= Adamantios Vassilakis =

Greek diplomat

Adamantios Vassilakis (Αδαμάντιος Βασιλάκης; June 13, 1942 – 30 June 2021), was a distinguished Greek diplomat and negotiator.

Adamantios Vassilakis was a graduate of the Commercial High School of Chios, Greece, and held a Licence in Political and Diplomatic Sciences from the Free University of Brussels.

Vassilakis joined the Diplomatic Service of the Greek Ministry of Foreign Affairs in 1972 as Embassy Attaché. He was appointed Third Secretary of Embassy at the Greek Embassy in Tirana, Albania in 1975. In 1977, he moved to the Foreign Ministry's First Department of Political Affairs, serving as Head of Section for the U.S.S.R. and Eastern Europe, as a member of various Greek delegations visiting Eastern European countries, and as a participant in the North Atlantic Treaty Organization (NATO) and Common Market political experts meetings.

In 1985, Vassilakis was appointed Consul General of Greece in San Francisco, California, where he was promoted to First Counselor of Embassy, and, in 1989, Head of Section for bilateral relations with the United States, Iranian, Turkish and Arab Countries, in the Foreign Ministry's Department of Bilateral Economic Relations. In 1990, Mr. Vassilakis entered the Department of European Community Affairs. In 1991, he was named Deputy Permanent Representative in the Permanent Mission of Greece to the United Nations, and in 1994, he became Chargé d'Affaires, a.i.

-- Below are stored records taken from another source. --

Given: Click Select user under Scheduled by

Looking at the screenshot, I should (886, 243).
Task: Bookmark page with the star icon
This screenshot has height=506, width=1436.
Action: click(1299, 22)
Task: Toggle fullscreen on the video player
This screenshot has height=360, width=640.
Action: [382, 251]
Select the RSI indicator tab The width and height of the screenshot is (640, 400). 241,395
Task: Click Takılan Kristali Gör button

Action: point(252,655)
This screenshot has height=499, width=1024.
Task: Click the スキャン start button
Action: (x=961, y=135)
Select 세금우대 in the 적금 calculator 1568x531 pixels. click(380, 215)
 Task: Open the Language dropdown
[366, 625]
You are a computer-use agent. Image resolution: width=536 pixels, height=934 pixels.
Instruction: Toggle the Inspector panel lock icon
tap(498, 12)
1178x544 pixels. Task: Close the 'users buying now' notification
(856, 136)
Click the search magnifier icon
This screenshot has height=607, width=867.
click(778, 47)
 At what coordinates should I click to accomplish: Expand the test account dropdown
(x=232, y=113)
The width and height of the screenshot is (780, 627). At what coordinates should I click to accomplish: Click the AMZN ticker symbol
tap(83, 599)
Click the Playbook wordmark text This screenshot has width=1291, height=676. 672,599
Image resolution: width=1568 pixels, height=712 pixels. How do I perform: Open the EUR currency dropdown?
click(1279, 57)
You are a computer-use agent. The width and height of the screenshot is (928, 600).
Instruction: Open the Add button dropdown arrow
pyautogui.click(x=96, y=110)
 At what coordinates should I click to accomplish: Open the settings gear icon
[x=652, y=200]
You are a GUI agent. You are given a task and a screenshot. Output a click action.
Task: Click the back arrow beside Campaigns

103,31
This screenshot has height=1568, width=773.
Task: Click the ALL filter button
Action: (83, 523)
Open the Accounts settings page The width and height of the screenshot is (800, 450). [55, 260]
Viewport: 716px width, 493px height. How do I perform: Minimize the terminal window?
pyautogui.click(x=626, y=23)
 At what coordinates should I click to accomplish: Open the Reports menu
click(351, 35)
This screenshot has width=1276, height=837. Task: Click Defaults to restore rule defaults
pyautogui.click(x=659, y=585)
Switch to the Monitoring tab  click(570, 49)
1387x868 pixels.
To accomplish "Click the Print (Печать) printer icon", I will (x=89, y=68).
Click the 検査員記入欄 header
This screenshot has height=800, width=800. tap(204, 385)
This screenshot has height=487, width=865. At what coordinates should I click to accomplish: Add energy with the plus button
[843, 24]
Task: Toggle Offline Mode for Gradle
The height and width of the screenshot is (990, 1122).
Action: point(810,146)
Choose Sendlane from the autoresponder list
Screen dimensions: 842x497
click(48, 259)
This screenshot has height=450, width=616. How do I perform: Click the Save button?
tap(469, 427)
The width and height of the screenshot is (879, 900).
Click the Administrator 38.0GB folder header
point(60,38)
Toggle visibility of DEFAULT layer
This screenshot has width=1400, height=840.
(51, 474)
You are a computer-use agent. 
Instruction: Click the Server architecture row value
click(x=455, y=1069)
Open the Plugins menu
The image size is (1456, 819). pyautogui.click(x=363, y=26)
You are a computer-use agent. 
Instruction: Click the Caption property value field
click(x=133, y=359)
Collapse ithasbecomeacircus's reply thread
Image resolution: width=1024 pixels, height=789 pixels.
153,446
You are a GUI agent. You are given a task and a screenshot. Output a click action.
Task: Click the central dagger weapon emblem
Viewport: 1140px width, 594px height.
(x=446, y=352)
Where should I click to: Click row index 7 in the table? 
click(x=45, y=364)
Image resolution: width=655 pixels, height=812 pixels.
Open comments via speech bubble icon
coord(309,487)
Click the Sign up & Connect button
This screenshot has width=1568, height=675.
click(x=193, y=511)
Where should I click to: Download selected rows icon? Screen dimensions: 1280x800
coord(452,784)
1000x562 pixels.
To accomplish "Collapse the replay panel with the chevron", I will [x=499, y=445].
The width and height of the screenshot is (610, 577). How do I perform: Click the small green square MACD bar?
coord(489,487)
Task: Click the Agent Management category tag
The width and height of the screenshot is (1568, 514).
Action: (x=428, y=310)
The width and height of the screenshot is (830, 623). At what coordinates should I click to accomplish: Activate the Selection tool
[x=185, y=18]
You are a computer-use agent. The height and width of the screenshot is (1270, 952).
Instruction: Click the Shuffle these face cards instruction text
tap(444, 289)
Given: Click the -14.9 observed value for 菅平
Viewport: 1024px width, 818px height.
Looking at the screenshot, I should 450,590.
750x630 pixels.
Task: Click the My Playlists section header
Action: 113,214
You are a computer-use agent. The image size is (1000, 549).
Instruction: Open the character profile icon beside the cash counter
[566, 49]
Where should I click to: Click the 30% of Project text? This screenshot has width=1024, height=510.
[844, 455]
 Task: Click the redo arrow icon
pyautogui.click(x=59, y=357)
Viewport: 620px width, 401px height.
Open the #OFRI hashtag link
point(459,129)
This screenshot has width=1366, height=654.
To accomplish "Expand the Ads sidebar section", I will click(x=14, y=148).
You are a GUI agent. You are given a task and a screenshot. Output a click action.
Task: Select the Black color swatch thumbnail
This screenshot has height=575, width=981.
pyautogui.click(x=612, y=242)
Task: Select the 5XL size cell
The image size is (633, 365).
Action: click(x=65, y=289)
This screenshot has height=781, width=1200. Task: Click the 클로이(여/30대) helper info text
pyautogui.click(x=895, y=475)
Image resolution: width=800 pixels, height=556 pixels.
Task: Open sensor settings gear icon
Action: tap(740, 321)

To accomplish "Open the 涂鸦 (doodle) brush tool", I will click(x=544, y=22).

From 1999 to 2002 Vassilakis served as Director General for European Affairs and Director of the Center for Analysis and Planning in Greece's Ministry of Foreign Affairs. Those assignments followed his promotion, in 1998, to Minister Plenipotentiary (1st class).

From 2002 to 2007 he served as Permanent Representative of Greece to the United Nations and represented Greece on the United Nations Security Council.

From 2007 until the resolution in 2018 he served as Greece's chief negotiator and representative in the UN-led talks between Greece and the Republic of North Macedonia over the Macedonia naming dispute.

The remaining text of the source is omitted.